• TASK BRIEF: Each record should be reproduced exactly.

[Stored items]
----------------------------------------
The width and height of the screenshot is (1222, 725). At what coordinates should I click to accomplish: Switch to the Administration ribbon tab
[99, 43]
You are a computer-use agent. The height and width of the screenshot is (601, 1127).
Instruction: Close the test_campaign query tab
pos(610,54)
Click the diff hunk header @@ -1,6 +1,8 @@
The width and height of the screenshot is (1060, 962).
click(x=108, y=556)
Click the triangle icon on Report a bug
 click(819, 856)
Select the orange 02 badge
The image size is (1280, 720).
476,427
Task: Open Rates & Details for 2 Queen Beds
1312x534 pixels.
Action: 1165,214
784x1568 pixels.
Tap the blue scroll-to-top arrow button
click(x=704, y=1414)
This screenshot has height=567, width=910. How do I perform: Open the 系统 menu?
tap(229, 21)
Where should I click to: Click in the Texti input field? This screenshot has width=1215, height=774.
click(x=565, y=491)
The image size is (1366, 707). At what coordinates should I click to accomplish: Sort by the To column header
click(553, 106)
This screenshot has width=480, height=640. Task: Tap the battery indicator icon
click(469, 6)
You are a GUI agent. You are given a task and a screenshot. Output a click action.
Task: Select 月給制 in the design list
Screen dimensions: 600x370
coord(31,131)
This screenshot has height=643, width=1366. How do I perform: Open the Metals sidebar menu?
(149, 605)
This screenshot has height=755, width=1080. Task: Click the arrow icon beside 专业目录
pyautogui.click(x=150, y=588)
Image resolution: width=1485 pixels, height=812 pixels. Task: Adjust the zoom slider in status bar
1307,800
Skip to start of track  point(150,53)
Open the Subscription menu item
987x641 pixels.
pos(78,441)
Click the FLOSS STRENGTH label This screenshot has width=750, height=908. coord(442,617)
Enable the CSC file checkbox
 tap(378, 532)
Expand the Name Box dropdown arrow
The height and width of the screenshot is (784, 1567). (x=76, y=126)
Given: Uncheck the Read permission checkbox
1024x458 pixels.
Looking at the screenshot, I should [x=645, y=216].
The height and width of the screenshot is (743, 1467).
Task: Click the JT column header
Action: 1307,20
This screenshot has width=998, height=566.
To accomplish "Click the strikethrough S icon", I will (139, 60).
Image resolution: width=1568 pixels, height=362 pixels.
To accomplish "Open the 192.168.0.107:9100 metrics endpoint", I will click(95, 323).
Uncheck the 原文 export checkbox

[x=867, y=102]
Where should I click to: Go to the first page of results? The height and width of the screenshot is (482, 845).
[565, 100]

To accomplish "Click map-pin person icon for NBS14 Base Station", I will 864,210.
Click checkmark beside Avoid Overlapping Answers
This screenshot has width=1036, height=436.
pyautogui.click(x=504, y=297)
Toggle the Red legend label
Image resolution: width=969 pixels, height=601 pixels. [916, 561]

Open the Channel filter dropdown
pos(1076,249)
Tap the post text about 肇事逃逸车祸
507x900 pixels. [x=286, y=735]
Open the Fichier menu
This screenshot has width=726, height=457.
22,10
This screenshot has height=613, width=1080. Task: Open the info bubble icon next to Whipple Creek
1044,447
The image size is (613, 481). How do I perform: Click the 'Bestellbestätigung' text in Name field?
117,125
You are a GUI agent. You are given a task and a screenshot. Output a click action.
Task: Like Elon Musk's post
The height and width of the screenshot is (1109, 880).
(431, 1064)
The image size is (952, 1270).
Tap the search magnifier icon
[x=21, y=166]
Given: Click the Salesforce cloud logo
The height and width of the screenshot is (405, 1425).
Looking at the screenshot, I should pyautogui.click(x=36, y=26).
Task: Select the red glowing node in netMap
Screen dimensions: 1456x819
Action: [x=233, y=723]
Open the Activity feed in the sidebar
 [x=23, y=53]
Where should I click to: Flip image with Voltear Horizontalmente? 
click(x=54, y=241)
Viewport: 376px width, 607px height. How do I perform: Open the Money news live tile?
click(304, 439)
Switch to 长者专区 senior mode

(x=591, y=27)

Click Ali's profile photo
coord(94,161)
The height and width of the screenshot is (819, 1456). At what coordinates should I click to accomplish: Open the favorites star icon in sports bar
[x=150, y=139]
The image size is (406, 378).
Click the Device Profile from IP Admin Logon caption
----------------------------------------
• TASK RESPONSE:
The width and height of the screenshot is (1222, 725). At what coordinates should I click to accomplish: Switch to the Administration ribbon tab
[99, 43]
You are a computer-use agent. The height and width of the screenshot is (601, 1127).
Instruction: Close the test_campaign query tab
pos(610,54)
Click the diff hunk header @@ -1,6 +1,8 @@
The width and height of the screenshot is (1060, 962).
click(x=108, y=556)
Click the triangle icon on Report a bug
 click(819, 856)
Select the orange 02 badge
The image size is (1280, 720).
476,427
Task: Open Rates & Details for 2 Queen Beds
1312x534 pixels.
Action: 1165,214
784x1568 pixels.
Tap the blue scroll-to-top arrow button
click(x=704, y=1414)
This screenshot has height=567, width=910. How do I perform: Open the 系统 menu?
tap(229, 21)
Where should I click to: Click in the Texti input field? This screenshot has width=1215, height=774.
click(x=565, y=491)
The image size is (1366, 707). At what coordinates should I click to accomplish: Sort by the To column header
click(553, 106)
This screenshot has width=480, height=640. Task: Tap the battery indicator icon
click(469, 6)
You are a GUI agent. You are given a task and a screenshot. Output a click action.
Task: Select 月給制 in the design list
Screen dimensions: 600x370
coord(31,131)
This screenshot has height=643, width=1366. How do I perform: Open the Metals sidebar menu?
(149, 605)
This screenshot has height=755, width=1080. Task: Click the arrow icon beside 专业目录
pyautogui.click(x=150, y=588)
Image resolution: width=1485 pixels, height=812 pixels. Task: Adjust the zoom slider in status bar
1307,800
Skip to start of track  point(150,53)
Open the Subscription menu item
987x641 pixels.
pos(78,441)
Click the FLOSS STRENGTH label This screenshot has width=750, height=908. coord(442,617)
Enable the CSC file checkbox
 tap(378, 532)
Expand the Name Box dropdown arrow
The height and width of the screenshot is (784, 1567). (x=76, y=126)
Given: Uncheck the Read permission checkbox
1024x458 pixels.
Looking at the screenshot, I should [x=645, y=216].
The height and width of the screenshot is (743, 1467).
Task: Click the JT column header
Action: 1307,20
This screenshot has width=998, height=566.
To accomplish "Click the strikethrough S icon", I will (139, 60).
Image resolution: width=1568 pixels, height=362 pixels.
To accomplish "Open the 192.168.0.107:9100 metrics endpoint", I will click(95, 323).
Uncheck the 原文 export checkbox

[x=867, y=102]
Where should I click to: Go to the first page of results? The height and width of the screenshot is (482, 845).
[565, 100]

To accomplish "Click map-pin person icon for NBS14 Base Station", I will 864,210.
Click checkmark beside Avoid Overlapping Answers
This screenshot has width=1036, height=436.
pyautogui.click(x=504, y=297)
Toggle the Red legend label
Image resolution: width=969 pixels, height=601 pixels. [916, 561]

Open the Channel filter dropdown
pos(1076,249)
Tap the post text about 肇事逃逸车祸
507x900 pixels. [x=286, y=735]
Open the Fichier menu
This screenshot has width=726, height=457.
22,10
This screenshot has height=613, width=1080. Task: Open the info bubble icon next to Whipple Creek
1044,447
The image size is (613, 481). How do I perform: Click the 'Bestellbestätigung' text in Name field?
117,125
You are a GUI agent. You are given a task and a screenshot. Output a click action.
Task: Like Elon Musk's post
The height and width of the screenshot is (1109, 880).
(431, 1064)
The image size is (952, 1270).
Tap the search magnifier icon
[x=21, y=166]
Given: Click the Salesforce cloud logo
The height and width of the screenshot is (405, 1425).
Looking at the screenshot, I should pyautogui.click(x=36, y=26).
Task: Select the red glowing node in netMap
Screen dimensions: 1456x819
Action: [x=233, y=723]
Open the Activity feed in the sidebar
 [x=23, y=53]
Where should I click to: Flip image with Voltear Horizontalmente? 
click(x=54, y=241)
Viewport: 376px width, 607px height. How do I perform: Open the Money news live tile?
click(304, 439)
Switch to 长者专区 senior mode

(x=591, y=27)

Click Ali's profile photo
coord(94,161)
The height and width of the screenshot is (819, 1456). At what coordinates should I click to accomplish: Open the favorites star icon in sports bar
[x=150, y=139]
The image size is (406, 378).
Click the Device Profile from IP Admin Logon caption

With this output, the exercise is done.